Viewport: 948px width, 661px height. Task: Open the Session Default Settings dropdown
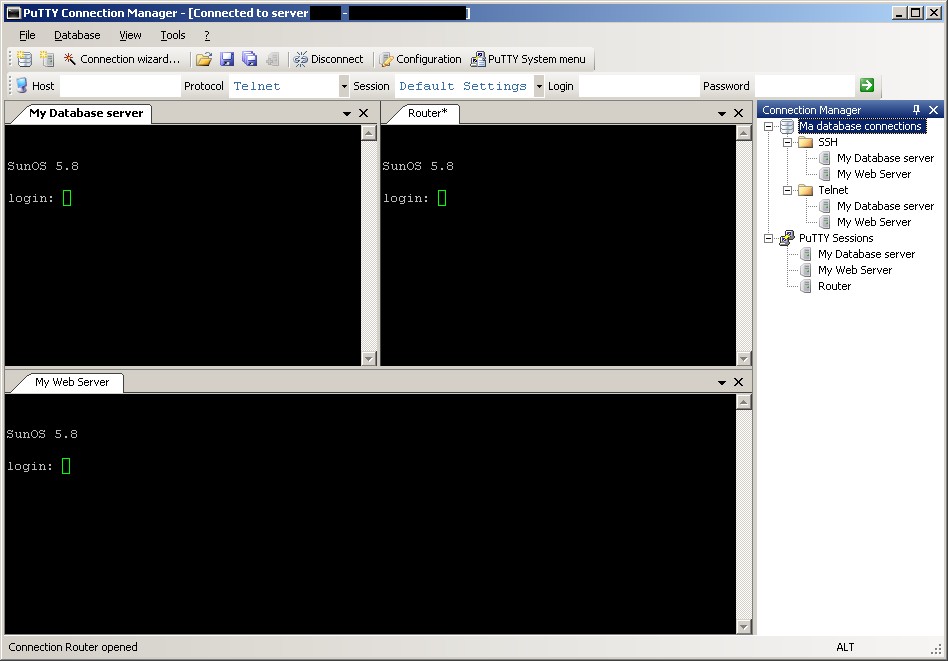pos(538,85)
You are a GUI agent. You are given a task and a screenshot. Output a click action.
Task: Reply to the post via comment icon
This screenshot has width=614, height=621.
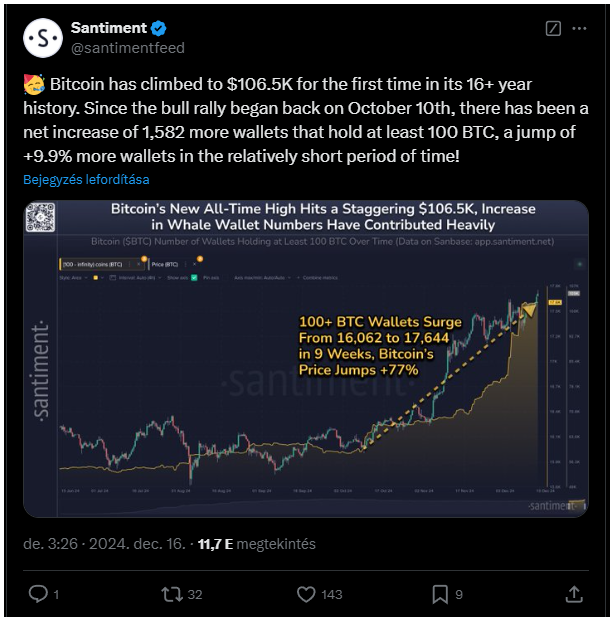[38, 594]
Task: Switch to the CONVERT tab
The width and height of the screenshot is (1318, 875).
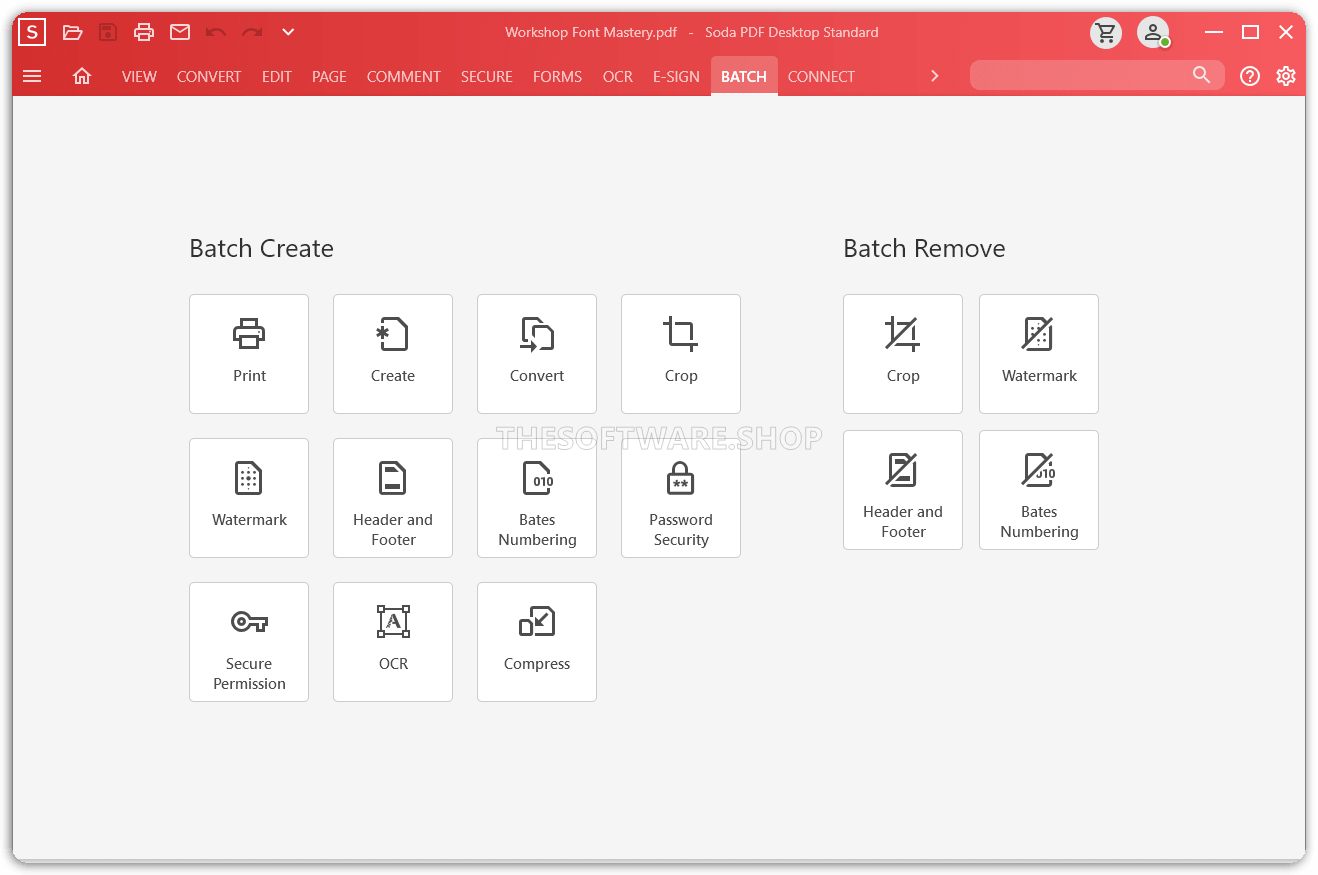Action: point(209,76)
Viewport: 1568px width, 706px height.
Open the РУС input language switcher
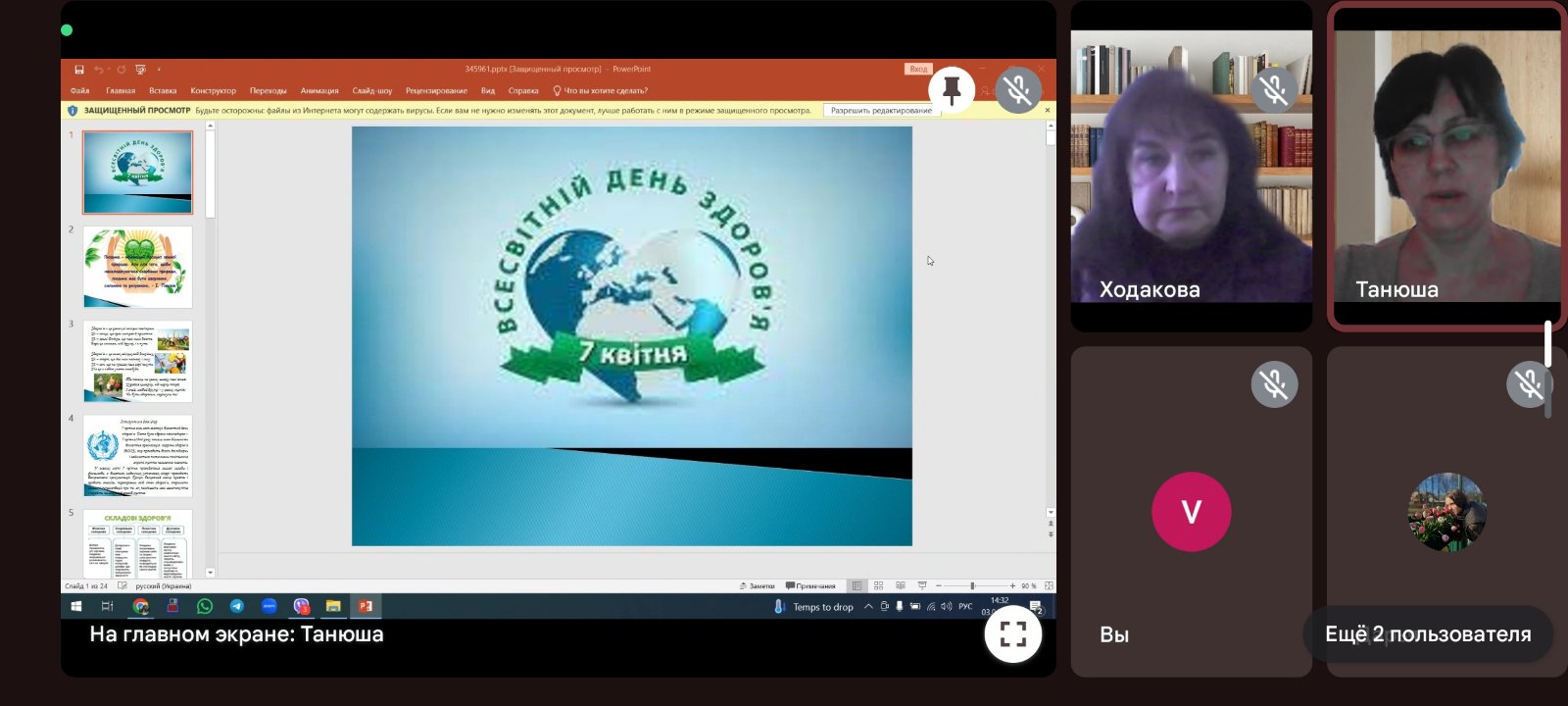click(x=965, y=607)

• • • • • • •

» **PROBLEM TO WORK ON**: Repeat each line above exactly as it reads, omitting any pictures.

» **RESULT FOR THIS TASK**:
Viewport: 948px width, 661px height. Task: Open the Session Default Settings dropdown
pos(538,85)
You are a GUI agent. You are given a task and a screenshot. Output a click action.
Task: Reply to the post via comment icon
This screenshot has width=614, height=621.
[38, 594]
Task: Switch to the CONVERT tab
The width and height of the screenshot is (1318, 875).
Action: point(209,76)
Viewport: 1568px width, 706px height.
Open the РУС input language switcher
click(x=965, y=607)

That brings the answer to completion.